The 25 critical issues Black student leaders identified to University of Maryland administration in 2020 will be reestablished online, this university’s vice president for diversity and inclusion Georgina Dodge told The Diamondback Tuesday.
This university plans to continue working towards fulfilling the 25 demands, university president Darryll Pines told The Diamondback on Wednesday.
As of last Thursday, this university’s diversity and inclusion office website no longer displays a dashboard, published in 2021, that tracks the university’s progress on fulfilling the 25 demands.
Pines asked five Black students to make the list of demands for the university to address after George Floyd’s murder and the rise of Black Lives Matter protests in 2020, The Diamondback reported. Some of the 25 demands included hiring more Black faculty, creating Black cultural spaces and ending campus police militarization.
But the site now contains two paragraphs that mention the demands’ existence.
[Diamondback Special Project: Behind the 25 Demands]
The demands will likely return to the diversity and inclusion office’s website under a firewall that requires a login, which students, faculty and staff will likely have access to, Dodge said.
“We know that DEI programs are under attack,” Dodge told The Diamondback after she spoke with community members about diversity, equity and inclusion concerns at Nyumburu Cultural Center. “I see no reason to provide attackers with a list of DEI programs.”
The website was also “part of the rotation” to be updated for accessibility and because it is five years old, Dodge added. Copies of the demands can be provided to students easily, she said.
“We don’t want that history to be lost,” Dodge said.
[UMD takes down dashboard tracking 25 demands made by Black student leaders]
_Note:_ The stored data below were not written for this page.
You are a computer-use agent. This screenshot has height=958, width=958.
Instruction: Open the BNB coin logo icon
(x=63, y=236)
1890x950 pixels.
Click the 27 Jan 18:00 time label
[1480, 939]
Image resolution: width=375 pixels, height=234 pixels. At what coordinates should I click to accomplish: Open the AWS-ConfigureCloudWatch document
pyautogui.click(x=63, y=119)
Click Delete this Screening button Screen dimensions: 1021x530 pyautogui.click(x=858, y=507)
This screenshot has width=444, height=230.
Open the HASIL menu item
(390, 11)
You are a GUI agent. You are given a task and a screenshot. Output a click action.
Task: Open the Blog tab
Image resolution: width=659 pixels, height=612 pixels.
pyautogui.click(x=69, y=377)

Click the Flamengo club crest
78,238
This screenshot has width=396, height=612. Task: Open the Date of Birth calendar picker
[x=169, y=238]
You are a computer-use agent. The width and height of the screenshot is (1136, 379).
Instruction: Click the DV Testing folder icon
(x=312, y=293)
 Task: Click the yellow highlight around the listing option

Pines said the initial removal of the 25 demands dashboard is not in response to U.S. President Donald Trump’s crackdown of diversity, equity and inclusion initiatives. After Trump’s executive orders targeting DEI, several universities across the country have altered websites mentioning diversity, equity and inclusion initiatives.
“Our values and our mission and our commitment to diversity is not going to change,” Pines said.
Individual vice presidents, deans and unit heads will determine “the best interest for their communities” regarding webpages, Pines said.
“We are in the process of reviewing and updating the content originally presented on the dashboard,” this university’s diversity and inclusion office wrote in a statement to The Diamondback on Thursday.
This university referred to Dodge’s comments in response to The Diamondback’s request for comment on Tuesday.
News editor Natalie Weger contributed to this report.